Benazir Bhutto warrant issued on ex-leader
Bhutto, 54, the former prime minister, died in a gun and suicide attack in 2007, an assasination that sent shockwaves around the world.
Yesterday it emerged that a warrant had been issued for Pervez Musharraf, 67, Pakistan's former military ruler, in connection with her killing.
Musharraf, now living in self-imposed exile in London, has been criticised by Bhutto's supporters, who claim he failed to do enough to ensure his political rival's protection. Musharraf has denied all the allegations.
Bhutto was killed as she left an election rally in the city of Rawalpindi on 27 December, 2007, just weeks after she returned to Pakistan after years in self-imposed exile. Her assassination was one of the most shocking events in Pakistan's turbulent history and remains shrouded in mystery.
"The court has issued an arrest warrant and asked that he (Musharraf] should be produced before the court during the next hearing on 19 February," said Musharraf's spokesman, Mohammad Ali Saif.
He added that Musharraf is accused of not providing adequate security for Bhutto. "There is a frivolous allegation, a baseless allegation…that he was involved in the assassination of Benazir Bhutto," he said.
Saif said that Musharraf would co-operate with the judiciary if asked to recount his version of events, but did not say if the former president would appear in court.
Prosecutor Chaudhry Zulfiqar Ali said the warrant had been issued on the recommendations of a joint investigation team, which "had attached evidence" against Musharraf and declared him an absconder. Musharraf, a former military chief who came to power in a bloodless coup in 1999, left Pakistan when he stepped down under the threat of impeachment in 2008. He spends most of his time in London and Dubai.
Musharraf has, however, expressed his intention to return to his homeland and said he aimed to establish offices for his new political party by next month.
The warrant for Musharraf's arrest follows a court order in December for the arrest of two senior police officers on allegations that they failed to provide adequate security for Bhutto before her assassination.A report by a United Nations commission of inquiry released in New York last year said any credible investigation into Bhutto's killing should not rule out the possibility that members of Pakistan's military and security establishment were involved.
It heavily criticised Pakistani authorities, saying they had "severely hampered" the investigation.
The initial investigation blamed a Pakistani Taleban leader and al-Qaeda ally, Baitullah Mehsud, for Bhutto's murder.

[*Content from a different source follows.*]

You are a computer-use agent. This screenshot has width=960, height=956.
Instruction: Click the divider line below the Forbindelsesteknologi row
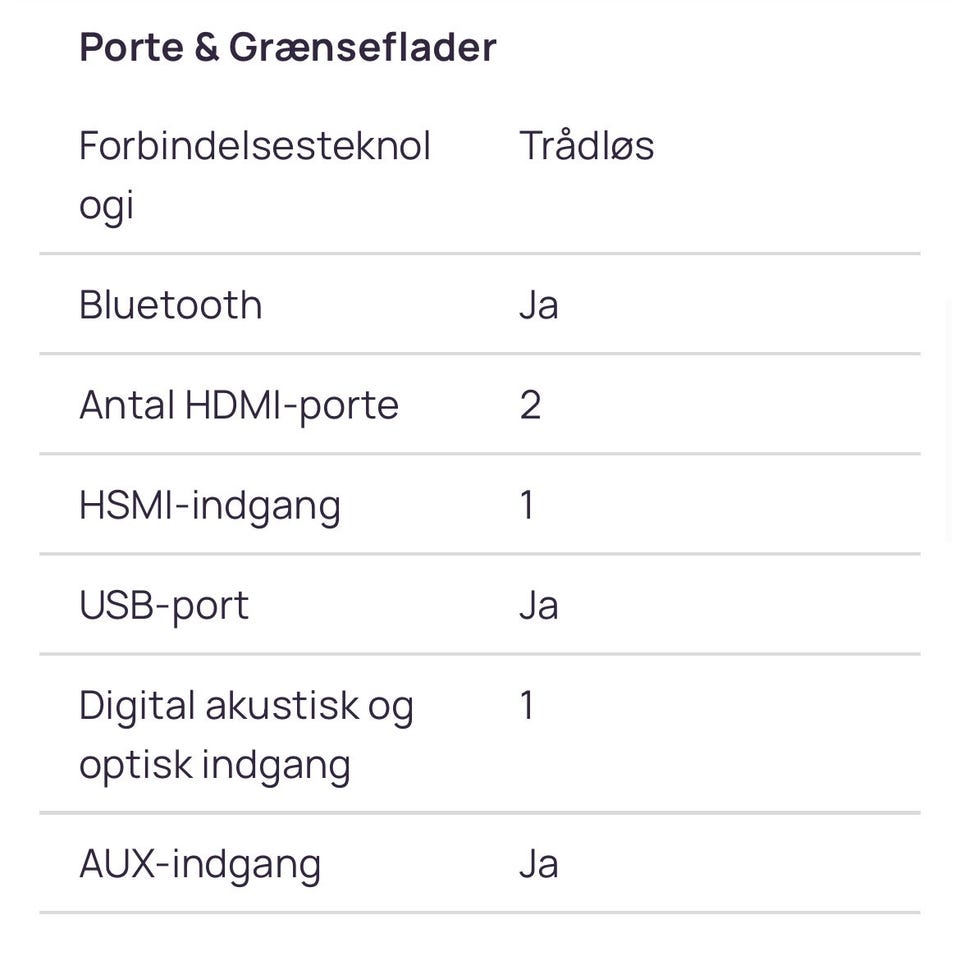point(480,254)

Musharraf, himself the target of at least two bomb attacks, has repeatedly dismissed suggestions that he, the security agencies or military were involved in killing his charismatic political rival.
After her death, Bhutto's Pakistan People's Party rode a wave of public sympathy to win the most seats in the February 2008 elections.
Months later, the party forced Musharraf to quit the presidency by threatening impeachment. He left for London later in the year, and has since spent a good deal of time on the lecture circuit, including in the United States.
The US backed Musharraf for much of his military rule because he was, at least officially, an ally in the American-led war on global terrorism, and provided Washington assistance in pursuing militants who used Pakistan's border region as a hideout to prepare attacks in neighbouring Afghanistan.
But domestic mistakes, including his attempts to fire the chief justice of the Supreme Court, hit his popularity, leading to mass protests that ultimately forced Musharraf to allow the new elections.
The new Pakistani president and head of the ruling People's Party is Asif Ali Zardari, Bhutto's widower. He also supports the US and has backed offensives against militants on Pakistani territory.
Meanwhile, a suspected militant yesterday detonated explosives as army troops prepared to storm his hideout in north-west Pakistan, killing himself and wounding at least three soldiers, an army official said.
The blast occurred outside the town of Bhat Khela in Khyber Pakhtunkwa province after troops acting on a tip from residents surrounded a militant hide-out and told those inside to surrender, brigadier Saeed Ullah said. Soldiers killed a second militant in the shoot-out that followed the explosion.
Ullah said the security forces had detained five men from the area on suspicion of sheltering the militants, who, he claimed, were planning a suicide attack in the Swat Valley.
Bhat Khela is about 30 miles west of Mingora, the main town in Swat.